Key Points

  • On February 26, 2020, the NLRB issued a final rule tightening the standard for joint employment under the NLRA.
  • The joint-employer standard is important because if two entities are joint employers, both must bargain with the union that represents the jointly employed employees, both are liable for unfair labor practices committed by the other and both are subject to economic pressure in labor disputes with the union.
  • The new rule will have the most significant impact on businesses that were most vulnerable to a joint employer finding under the NLRB’s prior test based on their indirect control over other entities. These include franchisors, companies that utilize contractors for any number of tasks, and private equity firms in their relationships with portfolio companies. The requirement in the new rule clarifies that these businesses will not be viewed as joint employers unless they have direct control over wages, hours, or other terms or conditions of employment.

The National Labor Relations Act (NLRA) gives employees the right to unionize and imposes obligations on employers to collectively bargain with unions representing their employees. Failing to recognize those rights and obligations can expose an employer to liability. But how do those statutory obligations on employers work when there’s more than one employer on the scene? Or what if two different employers decide important aspects of the employer-employee relationship?

The National Labor Relations Board (NLRB) treats two independent entities that jointly decide the terms and conditions of employment for one set of employees as joint employers. Each joint employer is liable for the other’s labor violations and obligations. But deciding when an entity is a joint employer has not always been straightforward.

In 2015, the NLRB held in Browning-Ferris Industries of California, 362 N.L.R.B. 1599 (2015), enforcement denied in part by Browning-Ferris Indus. of Ca., Inc. v. NLRB, 911 F.3d 1195 (D.C. Cir. 2018), that merely having the right to control another employer’s workforce indirectly was enough to be a joint employer. This test called into question whether businesses in industries with longstanding contracting and franchising practices would be liable for the decisions of franchisees or contractors over whom they had little, if any, actual control. The test also pulled many neutral businesses into labor disputes between unions and employers over whose employees they had no control, and subjected them to the type of economic pressure that the NLRA normally forbids. Last year, the NLRB turned to rulemaking to address those concerns.

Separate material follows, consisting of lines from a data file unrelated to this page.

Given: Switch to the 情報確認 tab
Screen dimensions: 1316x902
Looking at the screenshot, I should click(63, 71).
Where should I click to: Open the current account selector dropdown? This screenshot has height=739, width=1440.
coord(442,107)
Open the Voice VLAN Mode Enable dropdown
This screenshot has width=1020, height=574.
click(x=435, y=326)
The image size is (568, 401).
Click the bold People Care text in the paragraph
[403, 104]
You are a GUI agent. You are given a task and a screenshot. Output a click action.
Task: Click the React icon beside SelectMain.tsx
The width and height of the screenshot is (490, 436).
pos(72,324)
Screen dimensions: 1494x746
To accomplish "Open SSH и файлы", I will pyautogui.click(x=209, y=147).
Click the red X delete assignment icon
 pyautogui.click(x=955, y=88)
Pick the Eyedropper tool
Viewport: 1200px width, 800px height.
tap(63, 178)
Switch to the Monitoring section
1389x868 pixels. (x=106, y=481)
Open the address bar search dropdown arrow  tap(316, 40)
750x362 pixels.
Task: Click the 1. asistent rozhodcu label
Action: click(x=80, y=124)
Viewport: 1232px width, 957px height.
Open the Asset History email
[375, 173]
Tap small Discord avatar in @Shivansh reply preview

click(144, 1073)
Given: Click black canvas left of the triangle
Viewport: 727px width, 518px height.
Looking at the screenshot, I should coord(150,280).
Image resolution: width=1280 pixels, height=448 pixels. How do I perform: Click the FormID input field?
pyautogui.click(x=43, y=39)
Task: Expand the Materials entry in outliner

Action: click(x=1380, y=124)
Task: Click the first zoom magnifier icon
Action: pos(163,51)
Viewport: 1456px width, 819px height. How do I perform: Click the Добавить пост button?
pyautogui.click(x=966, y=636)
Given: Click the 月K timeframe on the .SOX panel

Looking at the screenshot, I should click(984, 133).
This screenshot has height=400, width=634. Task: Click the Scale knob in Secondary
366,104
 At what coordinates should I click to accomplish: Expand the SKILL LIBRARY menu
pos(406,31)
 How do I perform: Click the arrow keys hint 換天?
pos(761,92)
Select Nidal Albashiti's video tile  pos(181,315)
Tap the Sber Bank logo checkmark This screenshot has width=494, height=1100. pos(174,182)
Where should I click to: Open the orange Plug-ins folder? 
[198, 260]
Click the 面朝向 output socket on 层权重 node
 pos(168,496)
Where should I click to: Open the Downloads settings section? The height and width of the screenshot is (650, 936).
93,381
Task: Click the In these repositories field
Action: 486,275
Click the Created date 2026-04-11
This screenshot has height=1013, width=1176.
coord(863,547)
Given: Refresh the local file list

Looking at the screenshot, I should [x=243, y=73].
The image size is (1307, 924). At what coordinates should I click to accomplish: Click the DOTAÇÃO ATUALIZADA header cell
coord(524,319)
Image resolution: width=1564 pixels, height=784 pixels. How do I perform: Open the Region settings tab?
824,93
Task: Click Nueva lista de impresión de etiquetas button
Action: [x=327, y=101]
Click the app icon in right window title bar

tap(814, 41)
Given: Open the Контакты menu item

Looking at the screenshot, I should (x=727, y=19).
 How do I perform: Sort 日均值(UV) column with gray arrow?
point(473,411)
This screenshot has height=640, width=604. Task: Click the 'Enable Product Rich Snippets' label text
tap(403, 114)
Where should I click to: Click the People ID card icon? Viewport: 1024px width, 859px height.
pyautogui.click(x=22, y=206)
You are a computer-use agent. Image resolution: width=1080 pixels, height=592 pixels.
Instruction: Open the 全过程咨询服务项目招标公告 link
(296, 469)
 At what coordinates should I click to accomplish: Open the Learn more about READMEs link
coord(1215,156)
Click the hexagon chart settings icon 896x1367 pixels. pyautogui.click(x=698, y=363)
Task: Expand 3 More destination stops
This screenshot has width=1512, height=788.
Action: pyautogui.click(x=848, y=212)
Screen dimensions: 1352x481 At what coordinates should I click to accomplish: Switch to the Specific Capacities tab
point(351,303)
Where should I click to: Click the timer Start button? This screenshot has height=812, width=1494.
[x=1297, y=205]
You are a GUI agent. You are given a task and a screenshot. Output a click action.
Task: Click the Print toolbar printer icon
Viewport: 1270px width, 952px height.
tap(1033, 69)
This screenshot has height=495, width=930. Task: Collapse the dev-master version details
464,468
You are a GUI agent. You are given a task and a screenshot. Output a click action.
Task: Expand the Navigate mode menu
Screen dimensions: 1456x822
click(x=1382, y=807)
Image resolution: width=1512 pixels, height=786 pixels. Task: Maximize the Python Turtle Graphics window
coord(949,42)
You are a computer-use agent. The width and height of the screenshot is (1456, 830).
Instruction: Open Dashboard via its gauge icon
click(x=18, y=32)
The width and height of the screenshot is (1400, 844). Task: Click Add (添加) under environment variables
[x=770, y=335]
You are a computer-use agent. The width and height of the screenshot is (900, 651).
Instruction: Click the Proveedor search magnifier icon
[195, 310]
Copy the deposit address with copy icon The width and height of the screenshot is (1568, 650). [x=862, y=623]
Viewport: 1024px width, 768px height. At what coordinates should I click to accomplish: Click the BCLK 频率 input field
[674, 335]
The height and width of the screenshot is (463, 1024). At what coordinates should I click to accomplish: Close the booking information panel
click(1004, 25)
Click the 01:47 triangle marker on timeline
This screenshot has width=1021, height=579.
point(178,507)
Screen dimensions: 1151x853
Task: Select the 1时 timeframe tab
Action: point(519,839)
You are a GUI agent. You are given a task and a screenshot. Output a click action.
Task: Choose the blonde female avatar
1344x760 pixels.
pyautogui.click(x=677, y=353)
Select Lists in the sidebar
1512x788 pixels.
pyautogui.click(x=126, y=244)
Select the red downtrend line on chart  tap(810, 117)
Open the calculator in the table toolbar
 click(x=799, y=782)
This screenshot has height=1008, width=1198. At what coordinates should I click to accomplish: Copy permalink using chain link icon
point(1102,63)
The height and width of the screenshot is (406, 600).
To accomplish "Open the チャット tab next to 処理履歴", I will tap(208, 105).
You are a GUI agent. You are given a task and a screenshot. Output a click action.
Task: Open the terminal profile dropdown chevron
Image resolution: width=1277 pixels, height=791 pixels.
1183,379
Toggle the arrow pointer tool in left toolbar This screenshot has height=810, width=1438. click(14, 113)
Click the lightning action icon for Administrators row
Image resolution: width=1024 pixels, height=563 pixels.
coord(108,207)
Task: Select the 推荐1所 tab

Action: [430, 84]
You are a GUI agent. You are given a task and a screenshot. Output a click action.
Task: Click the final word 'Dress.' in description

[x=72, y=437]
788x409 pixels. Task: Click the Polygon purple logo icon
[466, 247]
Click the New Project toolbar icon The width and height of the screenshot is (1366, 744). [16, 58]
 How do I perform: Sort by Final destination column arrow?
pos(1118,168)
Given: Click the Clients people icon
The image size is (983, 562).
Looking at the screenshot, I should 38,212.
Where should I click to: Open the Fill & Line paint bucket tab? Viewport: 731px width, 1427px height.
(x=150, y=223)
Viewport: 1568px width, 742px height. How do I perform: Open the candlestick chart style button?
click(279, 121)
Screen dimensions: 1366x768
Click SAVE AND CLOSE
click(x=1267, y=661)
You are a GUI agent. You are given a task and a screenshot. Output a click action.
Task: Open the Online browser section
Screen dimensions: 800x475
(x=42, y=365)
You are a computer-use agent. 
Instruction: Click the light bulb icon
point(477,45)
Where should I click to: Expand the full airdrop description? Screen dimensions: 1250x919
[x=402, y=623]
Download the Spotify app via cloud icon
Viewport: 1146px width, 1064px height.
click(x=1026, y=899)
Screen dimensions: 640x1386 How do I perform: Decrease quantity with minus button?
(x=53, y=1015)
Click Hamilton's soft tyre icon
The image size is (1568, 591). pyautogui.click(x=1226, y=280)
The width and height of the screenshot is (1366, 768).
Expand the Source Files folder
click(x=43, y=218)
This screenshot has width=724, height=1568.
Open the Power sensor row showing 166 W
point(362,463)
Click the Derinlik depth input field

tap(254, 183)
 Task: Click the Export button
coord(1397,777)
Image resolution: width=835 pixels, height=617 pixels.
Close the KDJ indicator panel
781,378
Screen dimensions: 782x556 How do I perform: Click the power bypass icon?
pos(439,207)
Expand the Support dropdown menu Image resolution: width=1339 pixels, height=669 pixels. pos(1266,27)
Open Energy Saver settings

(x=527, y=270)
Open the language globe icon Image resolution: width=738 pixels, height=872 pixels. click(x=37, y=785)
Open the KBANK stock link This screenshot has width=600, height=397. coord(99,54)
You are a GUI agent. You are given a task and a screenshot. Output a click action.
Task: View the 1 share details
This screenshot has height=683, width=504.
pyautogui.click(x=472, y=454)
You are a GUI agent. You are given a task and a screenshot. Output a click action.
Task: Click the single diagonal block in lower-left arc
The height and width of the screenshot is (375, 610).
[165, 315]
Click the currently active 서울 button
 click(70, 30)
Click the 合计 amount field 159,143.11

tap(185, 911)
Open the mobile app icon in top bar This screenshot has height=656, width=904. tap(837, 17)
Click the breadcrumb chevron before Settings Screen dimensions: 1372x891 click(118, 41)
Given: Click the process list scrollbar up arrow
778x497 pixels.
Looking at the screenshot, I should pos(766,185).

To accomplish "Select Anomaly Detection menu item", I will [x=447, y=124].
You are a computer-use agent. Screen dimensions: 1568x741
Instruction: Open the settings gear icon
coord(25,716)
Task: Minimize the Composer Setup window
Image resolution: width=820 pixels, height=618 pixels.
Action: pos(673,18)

On February 26, 2020, the NLRB published a final rule that cemented a narrower test for joint employment. To be a joint employer under the new rule, a business must possess and exercise substantial direct and immediate control over one or more essential terms and conditions of employment of another employer’s employees. Essential terms and conditions of employment are limited to wages, benefits, hours of work, hiring, discharge, discipline, supervision and direction. Evidence of indirect or contractually reserved control over essential employment terms may be a consideration for finding joint-employer status, but only when there is substantial direct and immediate control. The final rule will be effective April 27, 2020.

Although the final rule narrows the class of employers who can be held jointly liable for labor violations and obligations, it does not affect other types of joint and several liability under the NLRA, such as single-employer liability. Nor does it affect joint-employer status under other laws, such as Title VII of the Civil Rights Act, the Fair Labor Standards Act or most of the other statutes administered by the Department of Labor (DOL). However, like the NLRB, the DOL has made recent efforts to limit joint-employer liability under federal wage and hour statutes. Notwithstanding the current trends at the agency level, opponents of the new NLRB rule have already begun mounting legislative efforts to override it and are threatening legal challenges under the Administrative Procedure Act. While the viability of those challenges has not been tested, the safest course of action for employers is to take steps to ensure that they avoid joint and several liability with their contractors, franchisees or other businesses.